ACTIVITY
According to the text on invisible disabilities below, in what year was the writer diagnosed with MS?

PAGE TEXT
=======

Invisible Disabilities

Good morning! Happy World Kindness Day!

Today is Friday the 13th. Are you superstitious?

In 2001, on a “Friday the 13th”, I took a flight on United Airlines from Seattle to Denver and made it there in one piece. 🙂 Since then, I haven’t been as superstitious. I am not crazy about flying and I guess since I survived that flight (in my mind) there’s not much to the superstition of “Friday the 13th”.

This morning, I read a post regarding “Invisible Disabilities”. I understood it and at times, have been frustrated over peoples “judgments”.

First off, how many times have we been told “it is not our place to judge”? I know that it is something that needs to constantly be worked on. I fall into the trap of “judging” people who judge (ironically, so) and at times, have to catch myself when I think or say an unkind word about someone. For me, I constantly work on it so that my focus stays where it should stay.

The post that I read was about a woman, with MS, who parked in a handicapped spot when she went shopping with her daughter. Someone left a note on her windshield asking “Did you forget your wheelchair”?

Not all disabilities are visible. I was diagnosed with MS in 2010, but I’ve had symptoms since 1998. Over the years, people (even family members) would be critical, impatient and unkind because of a certain way I was acting or doing something that they didn’t understand. After my diagnosis, people were kinder and understood. But, why do we have to have a diagnosis to be kind and patient? Why is it hard to be kind when someone is doing something we don’t agree with or like?

The woman wrote a letter to the person that left the note. She explained she was having a “good day” and was able to walk unassisted. But, by leaving that note it turned into a bad day for her. It made her feel like people were looking at her the exact way she feels when she can’t walk properly. She explained that a disability doesn’t always mean a person has to be wheelchair-bound and that we don’t know everything and just because you can’t see it, it doesn’t mean a person isn’t struggling to put one foot in front of the other.

I have had these thoughts and conversations with people and loved ones, also. My husband and I have had to explain to people that just because Jenn “looks normal”, doesn’t mean that she isn’t dealing with and fighting something, everyday. I want to be as “normal” as possible.  I have learned to place my focus on my “wellness” part of me. It’s not always easy and at times harder than others times, but I think it so important to learn. We do have “wellness” parts of us and that part should be our core.

=======

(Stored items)
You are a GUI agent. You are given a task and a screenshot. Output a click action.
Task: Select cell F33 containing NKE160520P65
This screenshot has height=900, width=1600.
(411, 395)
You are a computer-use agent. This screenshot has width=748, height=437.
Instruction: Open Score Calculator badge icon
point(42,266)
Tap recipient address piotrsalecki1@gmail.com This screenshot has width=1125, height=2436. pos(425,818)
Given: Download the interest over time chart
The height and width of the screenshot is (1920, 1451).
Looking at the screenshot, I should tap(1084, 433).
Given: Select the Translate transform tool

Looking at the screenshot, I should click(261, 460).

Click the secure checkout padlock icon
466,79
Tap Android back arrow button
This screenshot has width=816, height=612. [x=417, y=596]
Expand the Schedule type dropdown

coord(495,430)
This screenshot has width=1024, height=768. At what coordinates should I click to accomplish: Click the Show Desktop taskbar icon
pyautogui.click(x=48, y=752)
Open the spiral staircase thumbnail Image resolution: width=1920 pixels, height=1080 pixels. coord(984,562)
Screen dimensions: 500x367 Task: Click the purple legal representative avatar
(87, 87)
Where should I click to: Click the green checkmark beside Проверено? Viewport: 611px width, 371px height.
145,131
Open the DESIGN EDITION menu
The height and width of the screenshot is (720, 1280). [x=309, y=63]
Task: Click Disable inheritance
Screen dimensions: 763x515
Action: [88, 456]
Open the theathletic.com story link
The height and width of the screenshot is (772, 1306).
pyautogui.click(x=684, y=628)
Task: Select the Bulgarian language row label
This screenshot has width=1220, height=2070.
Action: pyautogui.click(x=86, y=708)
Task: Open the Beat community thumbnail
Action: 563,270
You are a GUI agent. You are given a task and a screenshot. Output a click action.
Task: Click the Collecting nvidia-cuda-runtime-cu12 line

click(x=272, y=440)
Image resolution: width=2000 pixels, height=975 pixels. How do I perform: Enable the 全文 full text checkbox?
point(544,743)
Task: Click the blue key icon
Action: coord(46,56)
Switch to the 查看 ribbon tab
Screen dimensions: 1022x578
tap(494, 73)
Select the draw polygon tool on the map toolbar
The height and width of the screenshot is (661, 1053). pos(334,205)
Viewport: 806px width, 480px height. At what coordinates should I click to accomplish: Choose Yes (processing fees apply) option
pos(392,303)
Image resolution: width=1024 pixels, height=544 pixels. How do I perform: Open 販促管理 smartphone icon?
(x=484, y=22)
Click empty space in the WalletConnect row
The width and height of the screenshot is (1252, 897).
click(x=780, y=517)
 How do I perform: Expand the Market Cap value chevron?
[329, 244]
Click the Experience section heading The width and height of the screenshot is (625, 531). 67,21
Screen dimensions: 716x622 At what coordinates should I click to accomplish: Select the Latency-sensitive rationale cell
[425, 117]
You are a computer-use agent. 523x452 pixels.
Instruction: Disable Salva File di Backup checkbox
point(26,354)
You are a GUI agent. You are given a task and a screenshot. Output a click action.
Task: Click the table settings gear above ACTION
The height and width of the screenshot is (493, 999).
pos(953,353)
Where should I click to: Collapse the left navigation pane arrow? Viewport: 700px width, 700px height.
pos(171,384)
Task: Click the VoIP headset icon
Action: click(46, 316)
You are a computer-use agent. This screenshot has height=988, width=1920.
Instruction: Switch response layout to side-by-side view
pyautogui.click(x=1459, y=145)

=======

RESPONSE AREA
2010